=== Items ===

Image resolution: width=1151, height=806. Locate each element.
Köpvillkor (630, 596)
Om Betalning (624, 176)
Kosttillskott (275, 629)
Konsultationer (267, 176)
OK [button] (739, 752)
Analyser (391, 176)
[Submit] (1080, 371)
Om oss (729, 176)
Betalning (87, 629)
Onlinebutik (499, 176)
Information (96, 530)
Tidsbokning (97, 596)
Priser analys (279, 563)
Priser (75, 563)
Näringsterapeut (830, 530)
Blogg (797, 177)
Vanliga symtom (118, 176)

===

Update the entries above so that "Blogg" becomes "Nyheter", and write them out again with everything else left as it is.

### Response below
Image resolution: width=1151, height=806. Locate each element.
Köpvillkor (630, 596)
Om Betalning (624, 176)
Kosttillskott (275, 629)
Konsultationer (267, 176)
OK [button] (739, 752)
Analyser (391, 176)
[Submit] (1080, 371)
Om oss (729, 176)
Betalning (87, 629)
Onlinebutik (499, 176)
Information (96, 530)
Tidsbokning (97, 596)
Priser analys (279, 563)
Priser (75, 563)
Näringsterapeut (830, 530)
Nyheter (797, 177)
Vanliga symtom (118, 176)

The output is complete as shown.